> **Instructions to follow**: Pick out every line of the records that contains the word "Where", matching case, and copy each such line.

> **Exercise inputs**:
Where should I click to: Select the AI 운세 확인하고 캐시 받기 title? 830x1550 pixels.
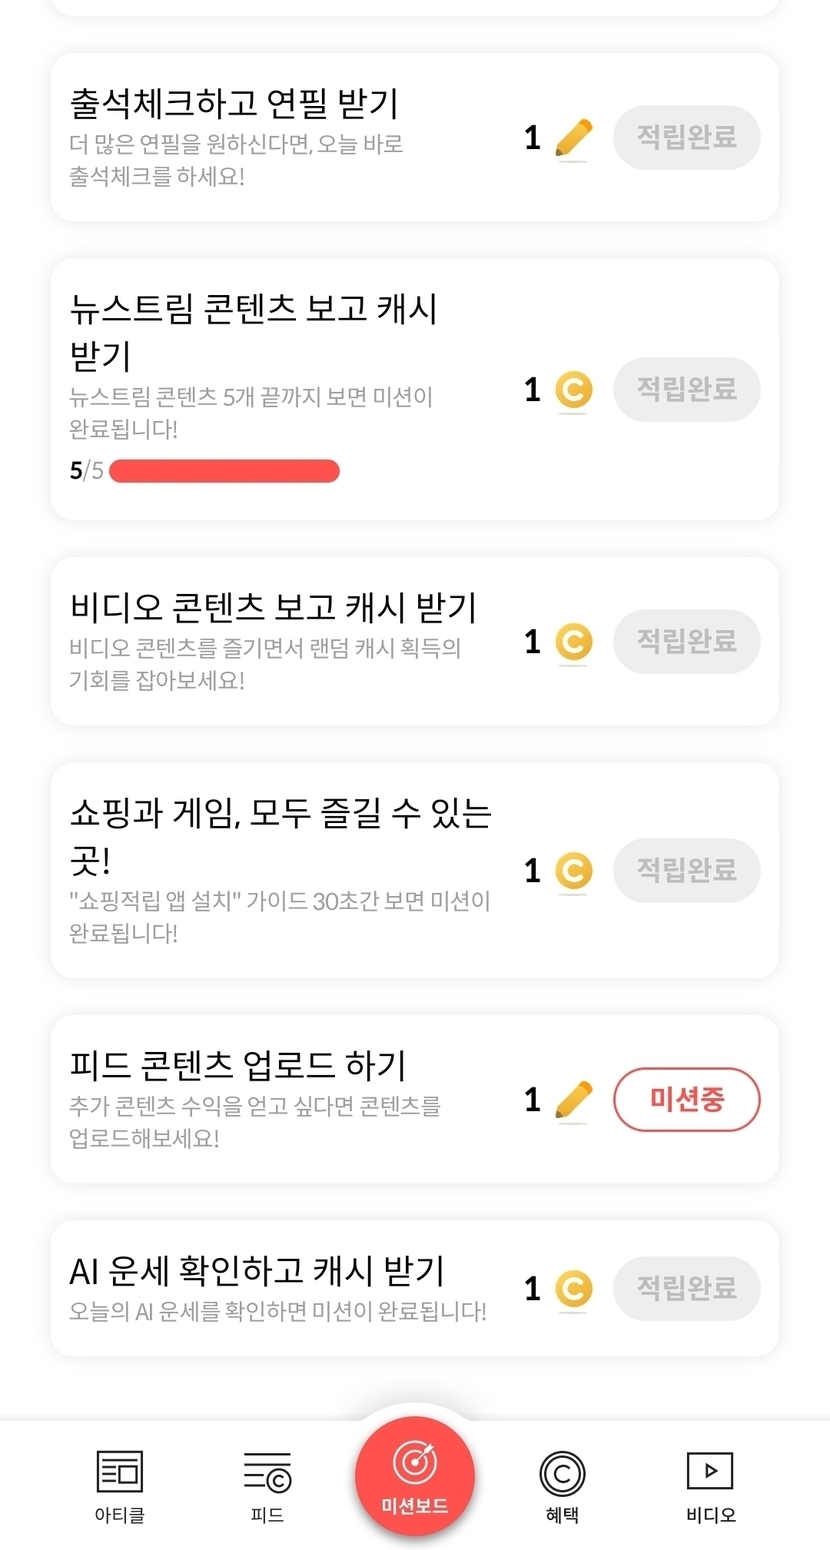(257, 1271)
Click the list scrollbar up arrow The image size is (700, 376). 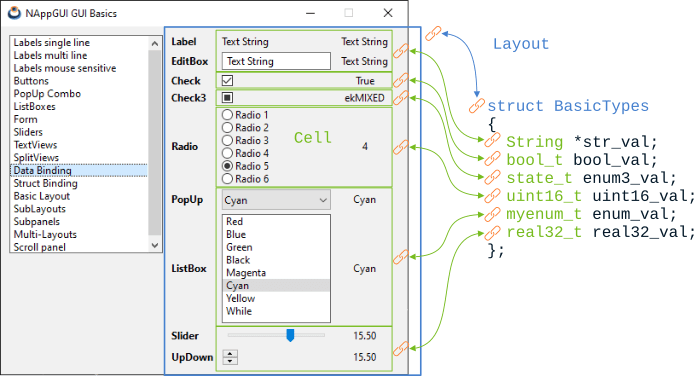point(155,43)
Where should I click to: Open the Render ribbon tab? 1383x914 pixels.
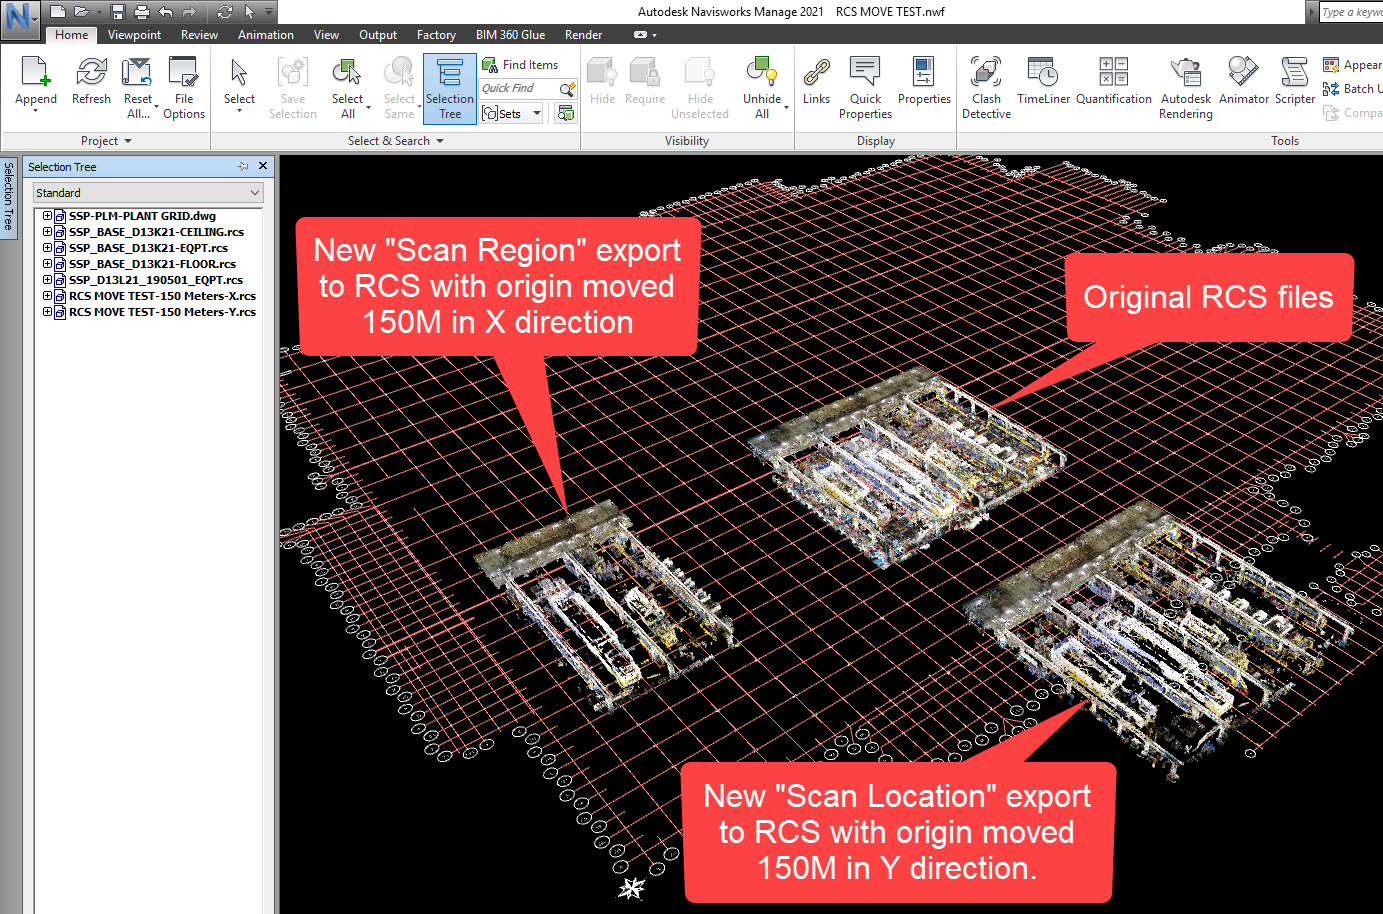pos(583,34)
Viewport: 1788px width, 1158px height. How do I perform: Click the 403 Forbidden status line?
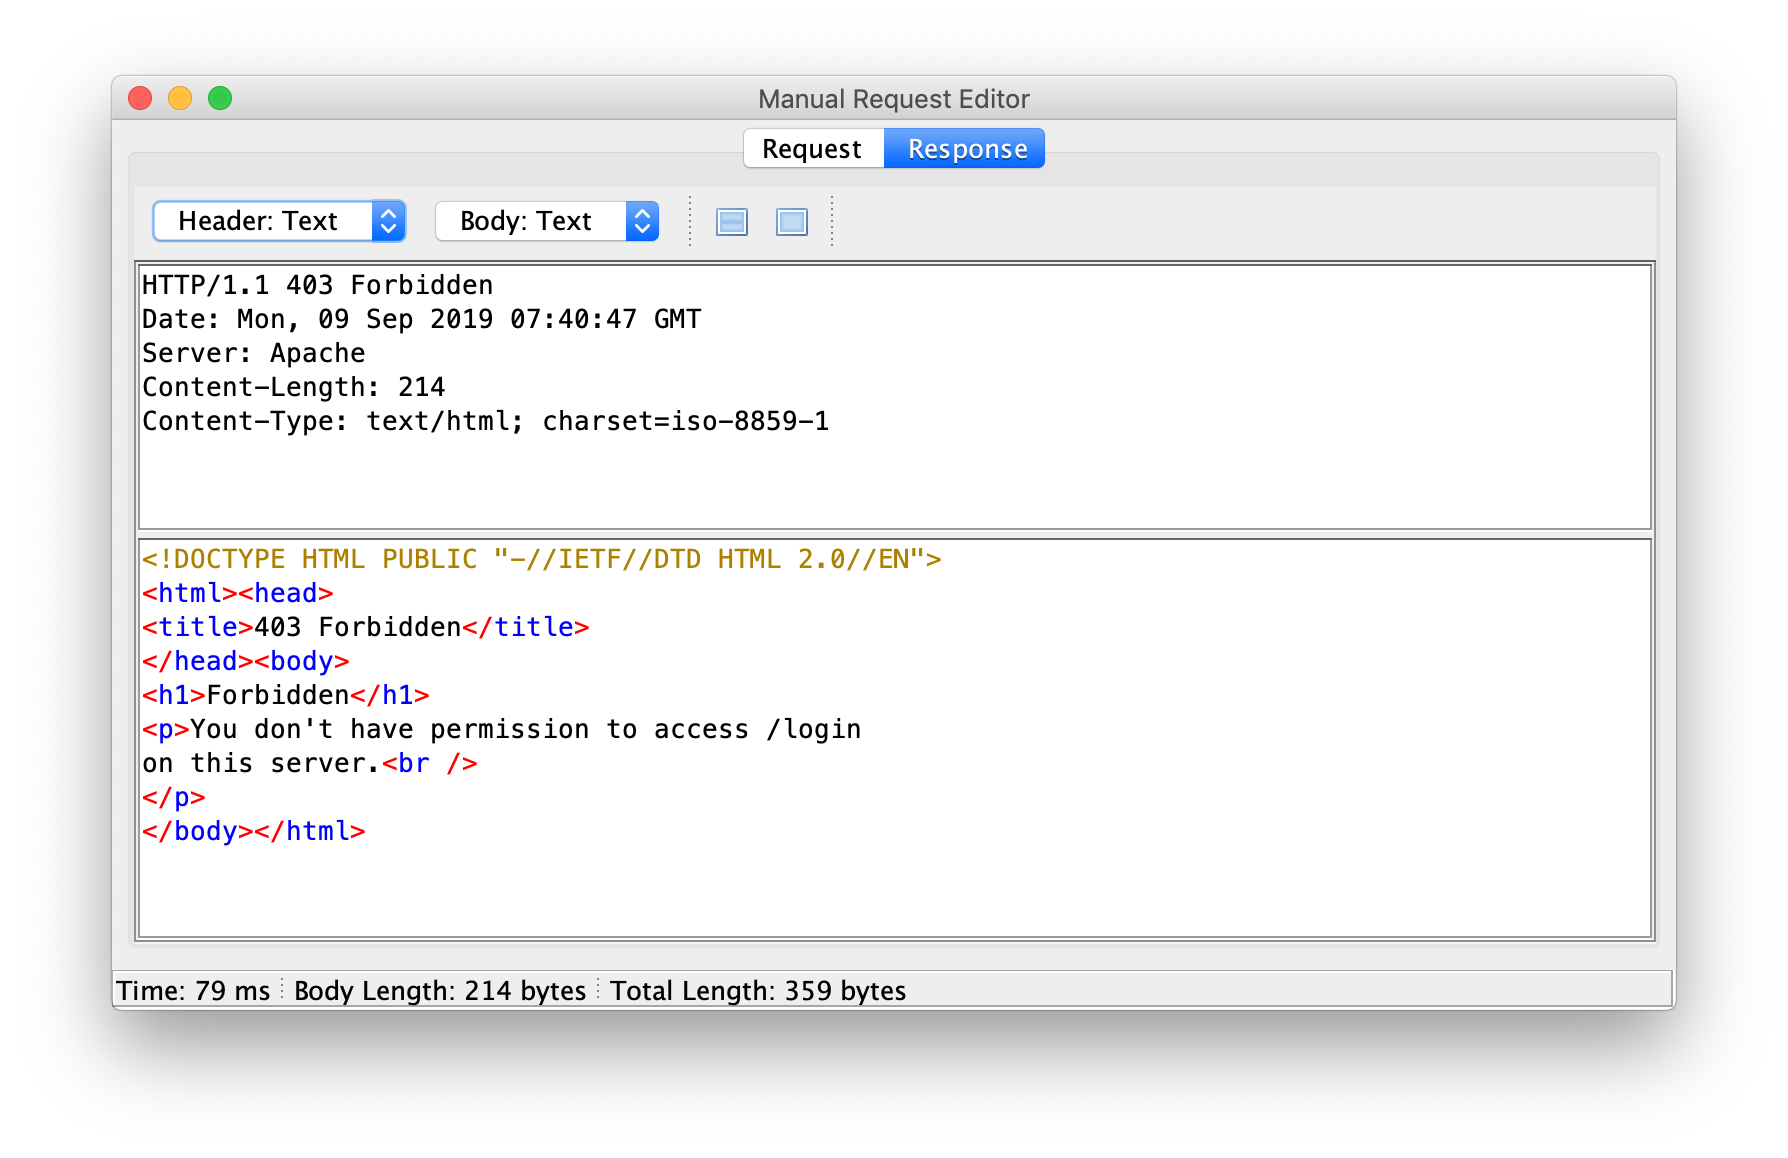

> **Full output**:
Where should I click to: Select the AI 운세 확인하고 캐시 받기 title? 830x1550 pixels.
Where should I click to: Open the Render ribbon tab? 1383x914 pixels.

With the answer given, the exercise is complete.